[CentOS] kerberized-nfs - any experts out there?

m.roth at 5-cent.us m.roth at 5-cent.us
Wed Mar 22 20:19:21 UTC 2017


Matt Garman wrote:
> Is anyone on the list using kerberized-nfs on any kind of scale?
>
We use it here. I don't think I'm an expert - my manager is - but let me
think about your issues.
<snip>
> Just to give a little insight into our issues: we have an
> in-house-developed compute job dispatching system.  Say a user has
> 100s of analysis jobs he wants to run, he submits them to a central
> master process, which in turn dispatches them to a "farm" of >100
> compute nodes.  All these nodes have two different krb5p NFS mounts,
> to which the jobs will read and write.  So while the users can
> technically log in directly to the compute nodes, in practice they
> never do.  The logins are only "implicit" when the job dispatching
> system does a behind-the-scenes ssh to kick off these processes.

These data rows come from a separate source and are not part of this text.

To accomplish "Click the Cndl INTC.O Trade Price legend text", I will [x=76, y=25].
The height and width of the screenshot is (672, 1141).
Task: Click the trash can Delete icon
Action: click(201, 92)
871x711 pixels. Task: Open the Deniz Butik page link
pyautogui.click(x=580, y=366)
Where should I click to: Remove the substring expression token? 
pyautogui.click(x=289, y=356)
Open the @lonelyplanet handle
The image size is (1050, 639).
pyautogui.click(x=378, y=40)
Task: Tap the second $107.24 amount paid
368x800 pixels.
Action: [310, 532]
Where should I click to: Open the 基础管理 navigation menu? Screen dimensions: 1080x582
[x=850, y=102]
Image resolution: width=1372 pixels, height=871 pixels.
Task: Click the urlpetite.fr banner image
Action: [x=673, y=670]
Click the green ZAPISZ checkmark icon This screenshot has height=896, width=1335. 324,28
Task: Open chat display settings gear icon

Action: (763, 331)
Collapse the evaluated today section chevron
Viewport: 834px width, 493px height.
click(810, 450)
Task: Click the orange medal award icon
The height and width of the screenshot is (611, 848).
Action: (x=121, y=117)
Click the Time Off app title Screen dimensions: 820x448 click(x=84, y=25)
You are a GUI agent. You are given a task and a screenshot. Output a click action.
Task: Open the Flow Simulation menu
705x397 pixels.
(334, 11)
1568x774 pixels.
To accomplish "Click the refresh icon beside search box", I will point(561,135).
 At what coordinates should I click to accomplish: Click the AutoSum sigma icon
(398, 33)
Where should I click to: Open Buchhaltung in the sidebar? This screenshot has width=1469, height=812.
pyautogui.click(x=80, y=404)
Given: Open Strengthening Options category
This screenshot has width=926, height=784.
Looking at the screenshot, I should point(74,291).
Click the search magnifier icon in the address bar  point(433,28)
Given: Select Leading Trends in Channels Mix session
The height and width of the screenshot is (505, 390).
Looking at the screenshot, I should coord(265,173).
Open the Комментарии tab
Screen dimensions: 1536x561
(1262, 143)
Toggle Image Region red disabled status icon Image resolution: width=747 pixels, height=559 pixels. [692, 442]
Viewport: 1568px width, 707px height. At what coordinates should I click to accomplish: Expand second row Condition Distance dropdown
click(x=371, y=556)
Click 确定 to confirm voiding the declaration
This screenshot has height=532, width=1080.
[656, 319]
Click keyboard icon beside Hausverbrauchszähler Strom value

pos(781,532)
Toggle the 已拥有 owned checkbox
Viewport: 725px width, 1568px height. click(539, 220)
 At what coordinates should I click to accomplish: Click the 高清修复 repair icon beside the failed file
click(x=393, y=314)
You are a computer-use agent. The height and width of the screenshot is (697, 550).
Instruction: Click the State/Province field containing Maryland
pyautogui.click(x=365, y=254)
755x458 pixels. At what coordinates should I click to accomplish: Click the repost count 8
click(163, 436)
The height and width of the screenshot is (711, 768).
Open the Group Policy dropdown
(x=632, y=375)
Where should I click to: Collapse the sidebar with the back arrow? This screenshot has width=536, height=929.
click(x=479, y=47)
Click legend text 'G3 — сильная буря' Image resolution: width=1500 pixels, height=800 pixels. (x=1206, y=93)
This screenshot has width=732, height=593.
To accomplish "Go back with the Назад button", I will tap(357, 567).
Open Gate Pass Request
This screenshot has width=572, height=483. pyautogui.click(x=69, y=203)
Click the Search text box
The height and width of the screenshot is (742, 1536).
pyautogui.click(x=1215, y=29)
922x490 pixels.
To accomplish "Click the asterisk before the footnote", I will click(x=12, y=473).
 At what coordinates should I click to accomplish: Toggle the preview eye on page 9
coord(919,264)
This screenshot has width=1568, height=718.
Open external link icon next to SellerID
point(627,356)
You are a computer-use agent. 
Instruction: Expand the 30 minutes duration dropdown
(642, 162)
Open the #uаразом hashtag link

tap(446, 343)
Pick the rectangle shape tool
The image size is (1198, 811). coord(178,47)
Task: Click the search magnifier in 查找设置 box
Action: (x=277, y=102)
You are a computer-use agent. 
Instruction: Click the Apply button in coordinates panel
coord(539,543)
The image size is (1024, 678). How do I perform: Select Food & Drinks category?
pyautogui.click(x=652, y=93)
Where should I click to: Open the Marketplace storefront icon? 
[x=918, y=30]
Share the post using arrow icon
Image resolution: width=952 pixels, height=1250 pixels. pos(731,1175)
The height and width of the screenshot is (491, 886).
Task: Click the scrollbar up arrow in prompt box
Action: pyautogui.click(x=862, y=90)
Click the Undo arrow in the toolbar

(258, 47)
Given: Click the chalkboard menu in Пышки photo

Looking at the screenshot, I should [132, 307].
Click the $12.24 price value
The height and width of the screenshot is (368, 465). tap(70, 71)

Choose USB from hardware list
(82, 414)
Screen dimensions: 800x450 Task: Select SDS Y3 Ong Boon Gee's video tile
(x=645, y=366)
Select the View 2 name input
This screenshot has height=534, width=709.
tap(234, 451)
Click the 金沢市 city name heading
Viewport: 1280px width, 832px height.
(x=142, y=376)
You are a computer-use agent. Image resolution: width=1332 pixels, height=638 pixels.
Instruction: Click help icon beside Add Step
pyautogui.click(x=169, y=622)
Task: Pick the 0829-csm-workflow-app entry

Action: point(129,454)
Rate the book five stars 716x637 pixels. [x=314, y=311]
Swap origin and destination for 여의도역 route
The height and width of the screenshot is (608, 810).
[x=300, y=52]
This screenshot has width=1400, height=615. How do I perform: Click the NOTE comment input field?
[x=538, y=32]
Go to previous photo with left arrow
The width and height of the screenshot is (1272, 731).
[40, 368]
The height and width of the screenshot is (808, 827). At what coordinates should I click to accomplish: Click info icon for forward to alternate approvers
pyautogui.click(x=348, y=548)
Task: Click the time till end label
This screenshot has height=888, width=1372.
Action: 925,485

I would strongly recommend that you look into slurm. It's being used here
in both large and small scale, and is explicitly for that purpose.
>
> Just to give some "flavor" to the kinds of issues we're facing, what
> tends to crop up are one of three things:
>
>     (1) Random crashes.  These are full-on kernel trace dumps followed
> by an automatic reboot.  This was really bad under CentOS 5.  A random
> kernel upgrade magically fixed it.  It happens almost never under
> CentOS 6.  But happens fairly frequently under CentOS 7.  (We're
> completely off CentOS 5 now, BTW.)

This may possibly be another issue.
>
>     (2) Permission denied issues.  I have user Kerberos tickets
> configured for 70 days.  But there is clearly some kind of
> undocumented kernel caching going on.  Looking at the Kerberos server
> logs, it looks like it "could" be a performance issue, as I see 100s
> of ticket requests within the same second when someone tries to launch
> a lot of jobs.  Many of these will fail with "permission denied" but
> if they immediately re-try, it works.  Related to this, I have been
> unable to figure out what creates and deletes the
> /tmp/krb5cc_uid_random files.

Are they asking for *new* credentials each time? They should only be doing
one kinit.
>
>     (3) Kerberized NFS shares getting "stuck" for one or more users.
> We have another monitoring app (in-house developed) that, among other
> things, makes periodic checks of these NFS mounts.  It does so by
> forking and doing a simple "ls" command.  This is to ensure that these
> mounts are alive and well.  Sometimes, the "ls" command gets stuck to
> the point where it can't even be killed via "kill -9".  Only a reboot
> fixes it.  But the mount is only stuck for the user running the
> monitoring app.  Or sometimes the monitoring app is fine, but an
> actual user's processes will get stuck in "D" state (in top, means
> waiting on IO), but everyone else's jobs (and access to the kerberizes
> nfs shares) are OK.

And there's nothing in the logs, correct? Have you tried attaching strace
to one of those, and see if you can get a clue as to what's happening?